We've been back in Eastbourne for a few weeks and we're already planning our next trip to Bristol. Work is so busy that the only option is to block out the calendar well in advance to stop us being trapped around appointments.
I'm already excited to go back - so many places to revisit and the prospect that things are getting a little better on the plague front.
Also, we know some places do reduced opening in January - partly as recovery from December but also because so many people do Dry January. By the beginning of February, pubs will have more confidence about their punters, I reckon.
Anyhow - enough of my excitement.
I go through little phases of being sufficiently irked at news coverage that I feel the urge to grumpily write or tweet something.
So it was the other day. The shitstorm about parties in No10 during lockdown rumbled on, and on, and on as story after story was uncovered (leaked?).
Then Newsnight did a short feature about the "Boozy Culture of No10" when a load of ex-staffers were rolled out to say how often there was drinking, how much, and so on. I don't think it's a particularly attractive picture of a government and its staff and I don't think it's a great way for them to behave - but I'm minded to point out (grumpily) that none of that is illegal.

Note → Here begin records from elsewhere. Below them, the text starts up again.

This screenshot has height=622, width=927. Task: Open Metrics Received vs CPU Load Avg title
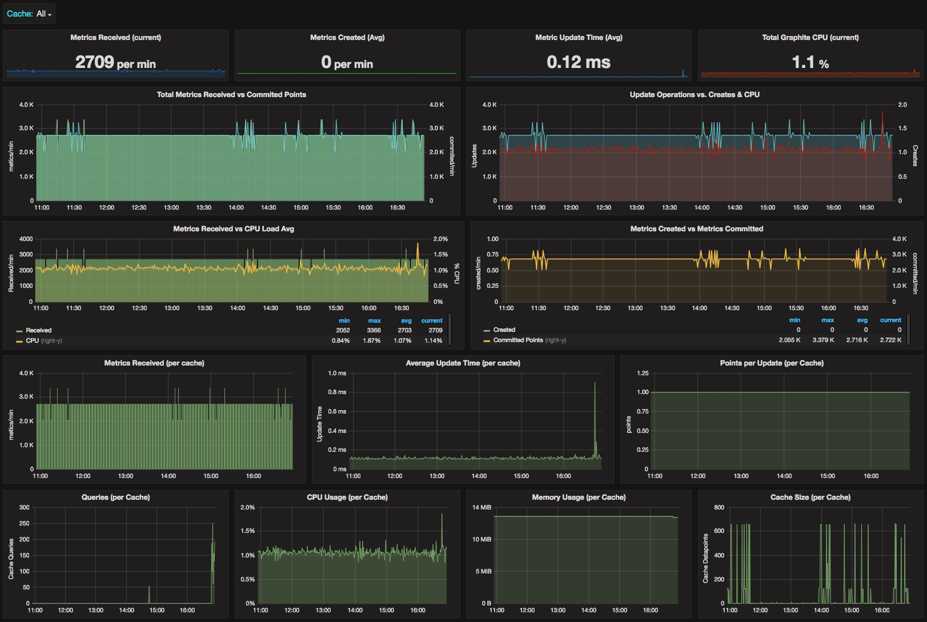click(234, 229)
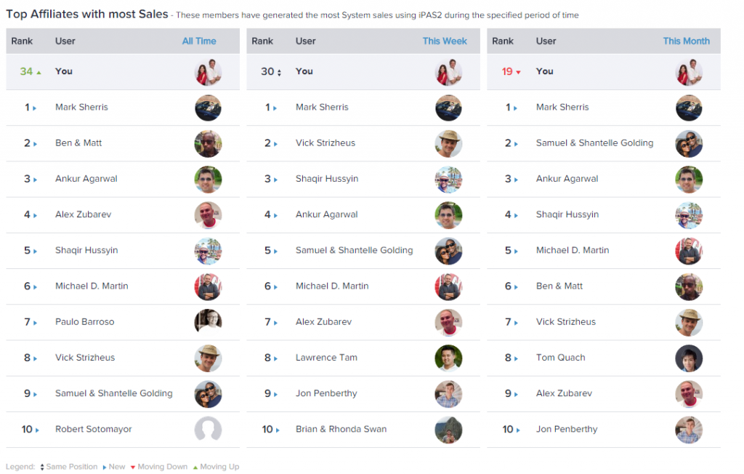Image resolution: width=744 pixels, height=474 pixels.
Task: Click Tom Quach's profile picture
Action: pos(689,358)

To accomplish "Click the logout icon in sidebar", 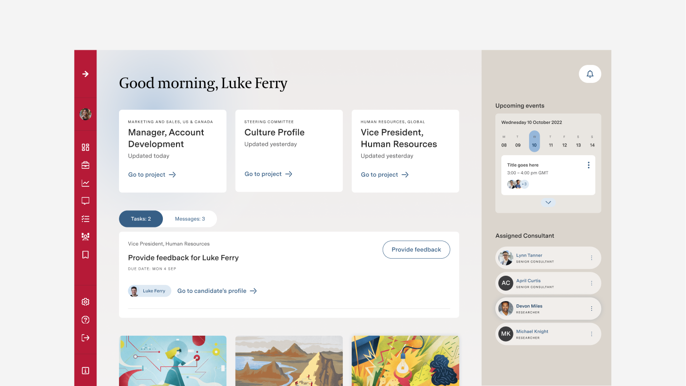I will (85, 338).
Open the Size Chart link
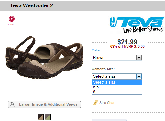 (x=107, y=103)
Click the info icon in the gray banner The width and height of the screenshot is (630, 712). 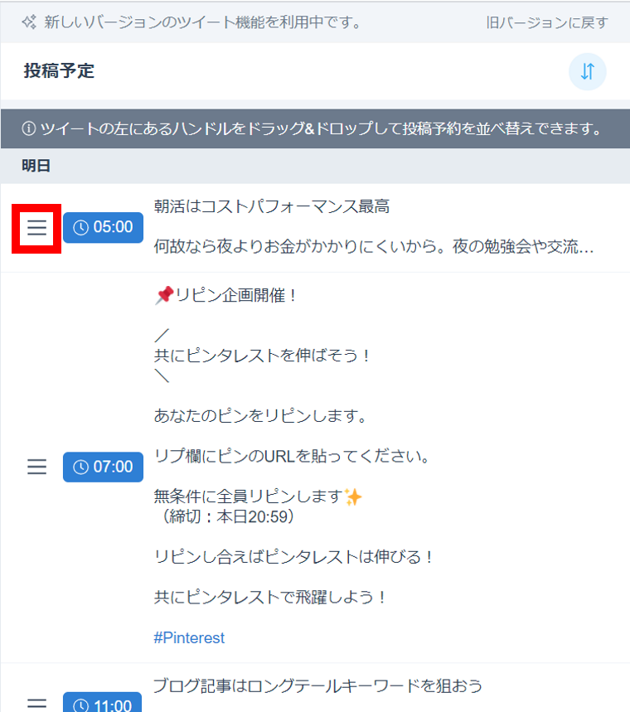point(29,129)
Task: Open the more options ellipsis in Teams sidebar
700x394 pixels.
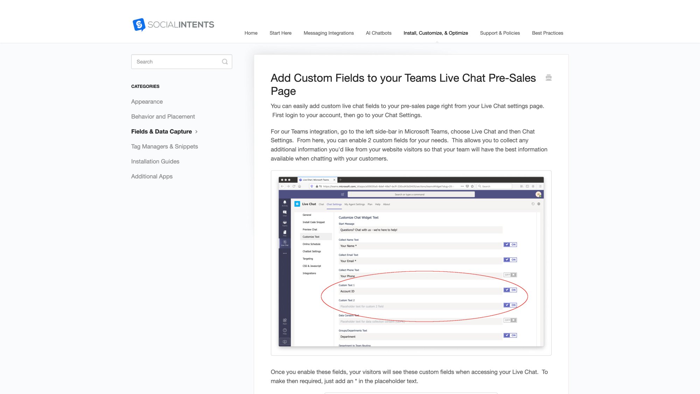Action: coord(285,253)
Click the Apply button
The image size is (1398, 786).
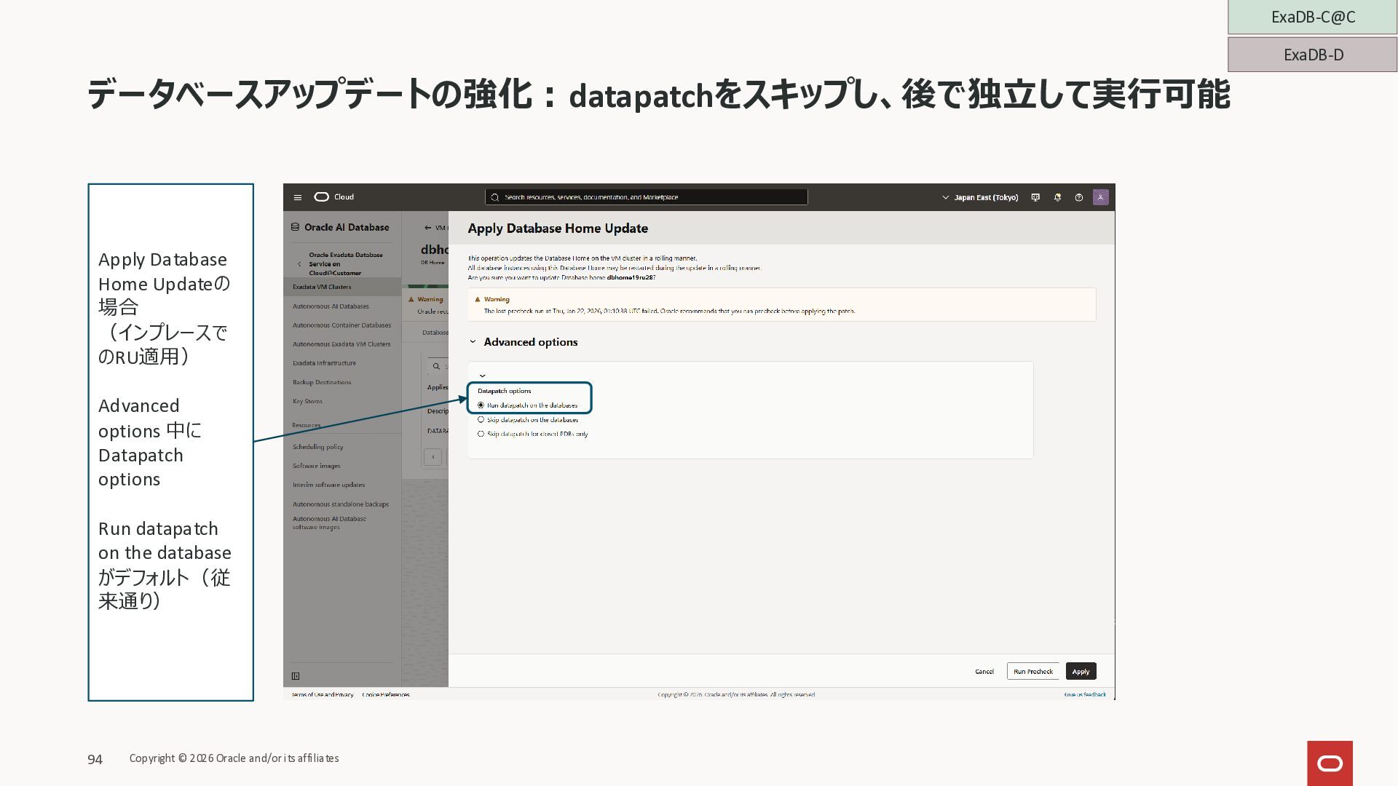click(x=1081, y=671)
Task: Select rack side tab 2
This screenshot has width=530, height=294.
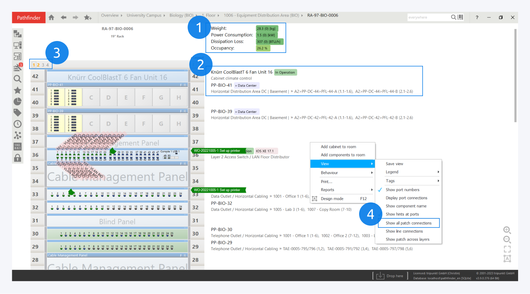Action: pyautogui.click(x=38, y=65)
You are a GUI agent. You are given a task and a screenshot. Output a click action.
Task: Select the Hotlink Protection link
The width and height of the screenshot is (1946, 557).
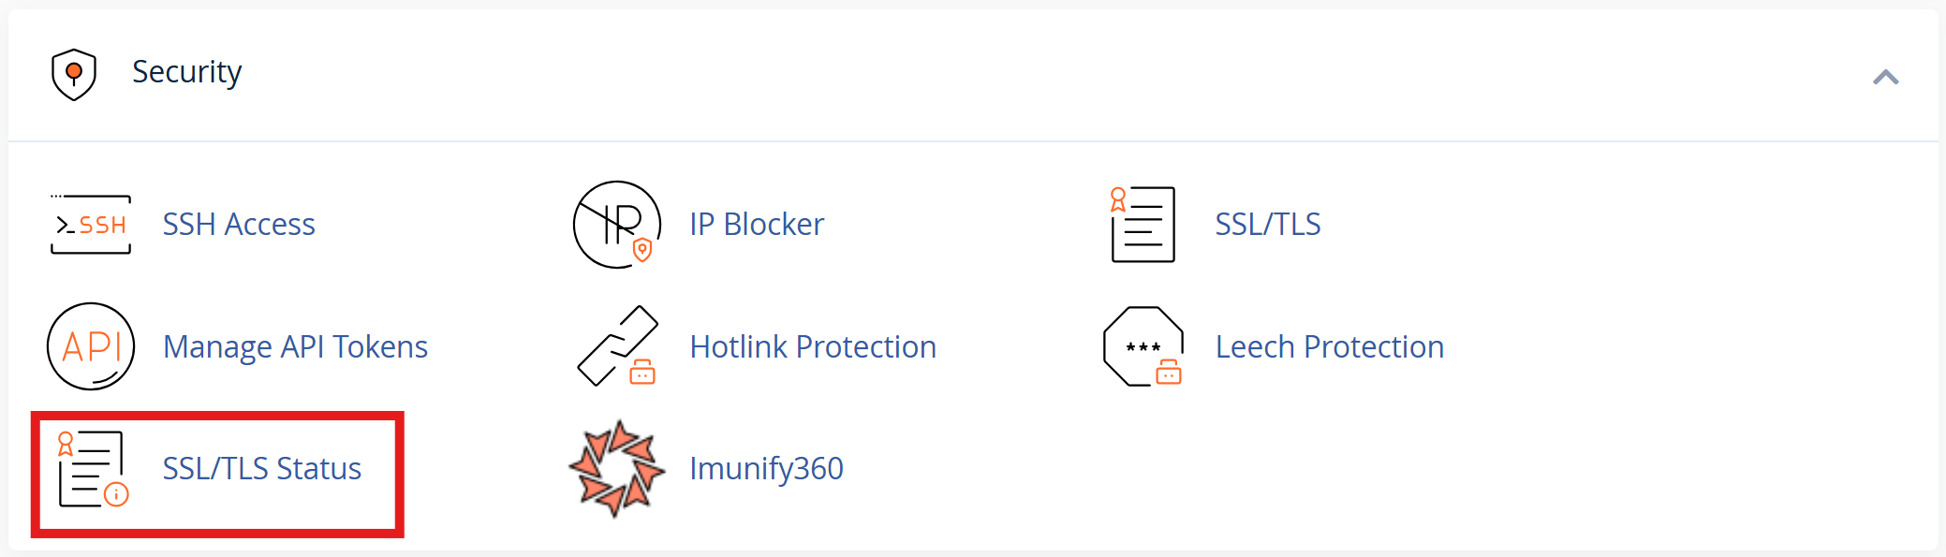click(x=813, y=347)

What was illegal about the parties wasn't what was served at them - it was the fact that it happened at all.
Once again "Booze" is being a proxy for wrong-doing.
It pisses me off.
I work really hard for our odd little organisation and more often than not, after a day's work I like to drink beer. Sometimes it's at a pub or other establishment - sometimes it's at home.
Very occasionally (usually when I go to another town for work) I may have a drink at lunchtime in the spirit of collegiate bonding.
The brewing and pubbing industry has had a hard enough time without being the scapegoat for a lazy media who know that using the word "boozy" is a dog whistle.
Stop doing it!
We have a brilliant licensed trade (well, in our small and medium organisations anyhow) and we should be proud of it - not making it the dirty little secret that no one admits to.